Task description - Please duplicate each line of the records below without any change.

Stored rows -
++++++++++

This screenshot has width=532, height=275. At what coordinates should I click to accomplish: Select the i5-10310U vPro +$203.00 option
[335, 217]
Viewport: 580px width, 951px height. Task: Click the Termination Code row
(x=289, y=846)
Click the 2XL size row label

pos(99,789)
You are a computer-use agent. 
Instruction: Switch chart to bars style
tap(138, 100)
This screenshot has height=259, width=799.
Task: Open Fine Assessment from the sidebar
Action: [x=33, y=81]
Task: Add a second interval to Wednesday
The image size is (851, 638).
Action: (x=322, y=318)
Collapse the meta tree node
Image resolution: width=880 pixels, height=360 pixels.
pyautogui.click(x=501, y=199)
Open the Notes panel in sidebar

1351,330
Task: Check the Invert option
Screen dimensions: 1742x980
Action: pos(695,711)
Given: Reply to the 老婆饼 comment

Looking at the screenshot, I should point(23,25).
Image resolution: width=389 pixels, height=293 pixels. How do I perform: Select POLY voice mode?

++++++++++

Task response -
This screenshot has width=532, height=275. At what coordinates should I click to accomplish: Select the i5-10310U vPro +$203.00 option
[335, 217]
Viewport: 580px width, 951px height. Task: Click the Termination Code row
(x=289, y=846)
Click the 2XL size row label

pos(99,789)
You are a computer-use agent. 
Instruction: Switch chart to bars style
tap(138, 100)
This screenshot has height=259, width=799.
Task: Open Fine Assessment from the sidebar
Action: [x=33, y=81]
Task: Add a second interval to Wednesday
The image size is (851, 638).
Action: (x=322, y=318)
Collapse the meta tree node
Image resolution: width=880 pixels, height=360 pixels.
pyautogui.click(x=501, y=199)
Open the Notes panel in sidebar

1351,330
Task: Check the Invert option
Screen dimensions: 1742x980
Action: pos(695,711)
Given: Reply to the 老婆饼 comment

Looking at the screenshot, I should point(23,25).
Image resolution: width=389 pixels, height=293 pixels. How do I perform: Select POLY voice mode?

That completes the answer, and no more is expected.